Vingt-deux personnes, dont plusieurs Canadiens mais aussi des chercheurs en provenance d'Europe et d'Asie, sont engagées dans MIROS. Résolument interdisciplinaire, le projet rassemble notamment des épidémiologistes (Zhong Cheng Luo, François Audibert, Alexandre Dumont), des pédiatres (Anne Monique Nuyt, Grant Mitchell), une nutritionniste (Bryna Shatenstein), des chercheurs fondamentalistes (Michelle Brochu et Blandine Compte), une sociologue (Denise Avard) et une juriste (Emmanuelle Lévesque). Il s'agit d'une recherche qui a des volets fondamentaux et cliniques. Plusieurs étudiants des cycles supérieurs profiteront de l'occasion pour entamer une maitrise ou un doctorat.

Quatre axes principaux seront suivis.
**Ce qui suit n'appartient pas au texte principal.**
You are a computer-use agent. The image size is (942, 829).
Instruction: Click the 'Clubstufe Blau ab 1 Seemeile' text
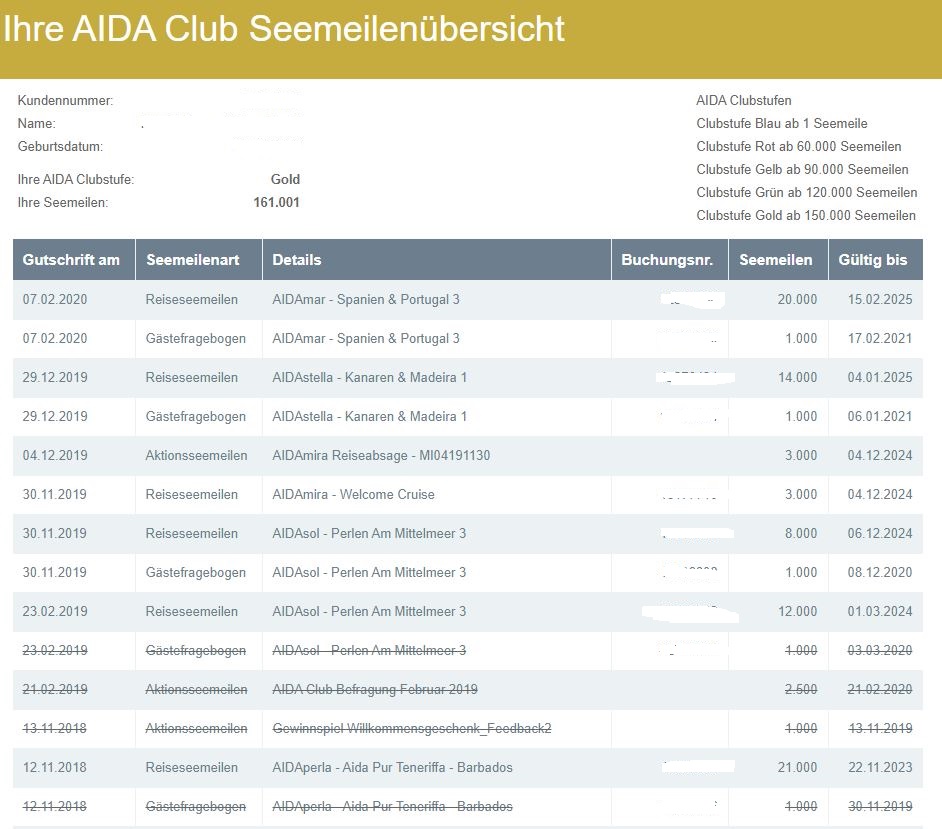pos(782,124)
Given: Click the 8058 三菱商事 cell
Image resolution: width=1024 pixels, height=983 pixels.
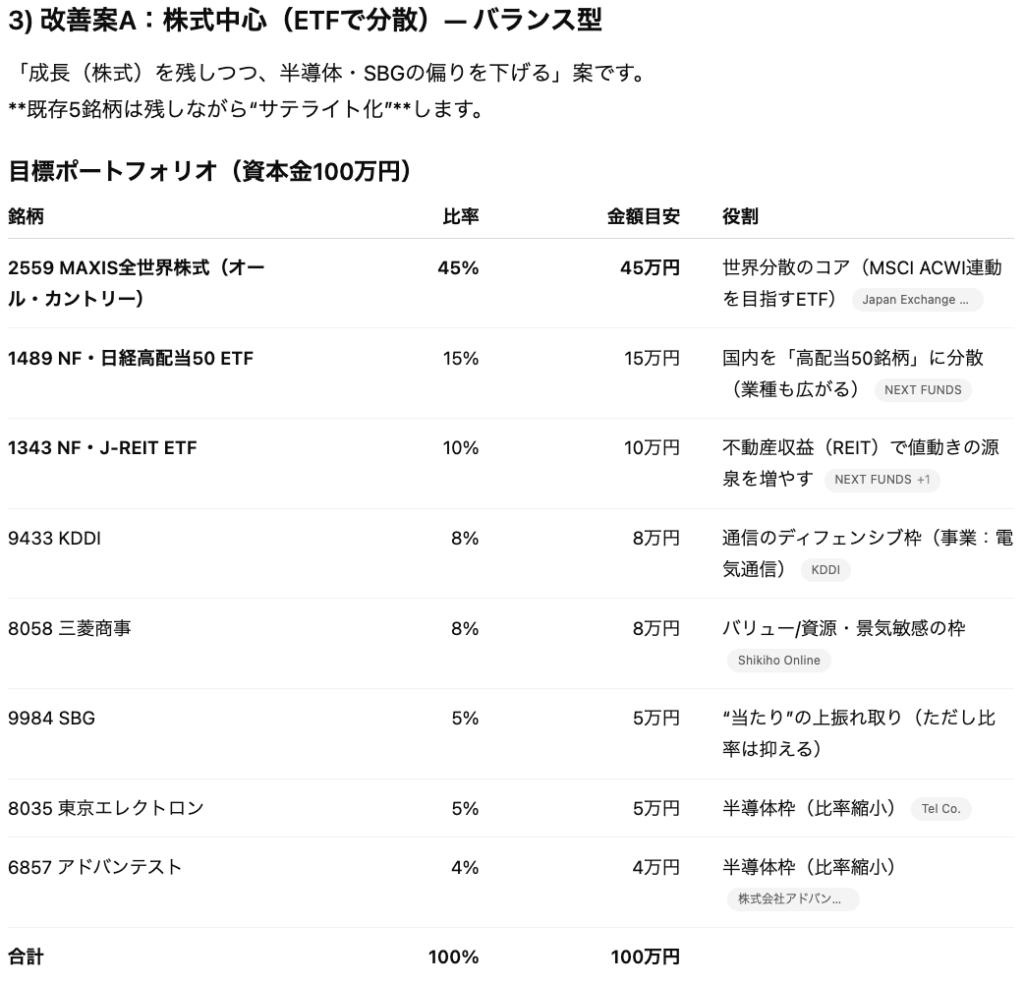Looking at the screenshot, I should (x=70, y=628).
Le premier concerne les facteurs génétiques, nutritionnels et environnementaux liés à des problèmes de santé chez la mère, surtout la prééclampsie, et les retards de croissance chez le foetus. Le deuxième tentera de préciser les bienfaits des suppléments d'antioxydants chez la mère en matière de programmation de désordres cardiovasculaires et métaboliques. Le troisième essaiera d'établir un modèle de prévention pour la prééclampsie à partir de signes précliniques. Un quatrième axe de recherche sur des modèles animaux s'ajoute à ces travaux.

Pour la plupart des femmes enceintes qui prendront part à MIROS, deux rencontres avec un membre de l'équipe de recherche suffiront, avant et après l'accouchement. On demandera à environ 3000 femmes au Canada d'y collaborer.

«Cette recherche interdisciplinaire va créer une synergie sans précédent et nous permettre de préciser le rôle des antioxydants dans la prééclampsie et possiblement dans la programmation foetale», se réjouit le Dr Fraser.

Dundee, Halifax, Calgary, Québec, Montréal

Très attaché au Québec, où il possède des racines familiales de presque deux siècles à Dundee, au sud-ouest de Montréal, William Fraser est convaincu qu'on peut faire de l'excellente recherche en santé au Canada, même si les budgets ne sont pas toujours aussi mirobolants que chez nos voisins du Sud. «En vertu de nos valeurs et de notre système de santé public, c'est plus facile de constituer ici des échantillons représentatifs pour la recherche clinique, affirme-t-il. Le Canada n'a pas encore atteint le niveau de financement de la recherche que je souhaiterais, mais il faut reconnaitre que des efforts majeurs ont été déployés pour remédier à la situation depuis une dizaine d'années.»

Avec la plus récente subvention des IRSC, qui s'ajoute aux 4,8 M $ obtenus du même organisme en 2002 pour le projet INTAPP et à une initiative stratégique de formation en recherche de 1,8 M $, le Dr Fraser figure en tout cas dans le peloton de tête des chercheurs canadiens en périnatalité. «Ce qui me rend surtout fier, c'est d'avoir composé une équipe d'hommes et de femmes capables de rivaliser avec les meilleurs du monde», tient-il à mentionner. L'appui de l'Université et de l'Hôpital Sainte-Justine a été déterminant.

Après avoir fait ses études médicales à l'Université Dalhousie, à Halifax, le Dr Fraser s'est spécialisé en gynécologie-obstétrique à l'Université McGill. Il a ensuite obtenu une maitrise en épidémiologie et fait une surspécialité en médecine maternelle et foetale à l'Université de Calgary. Avant que l'Université de Montréal lui offre la Chaire de recherche du Canada en épidémiologie périnatale, en 2003, il était professeur à l'Université Laval.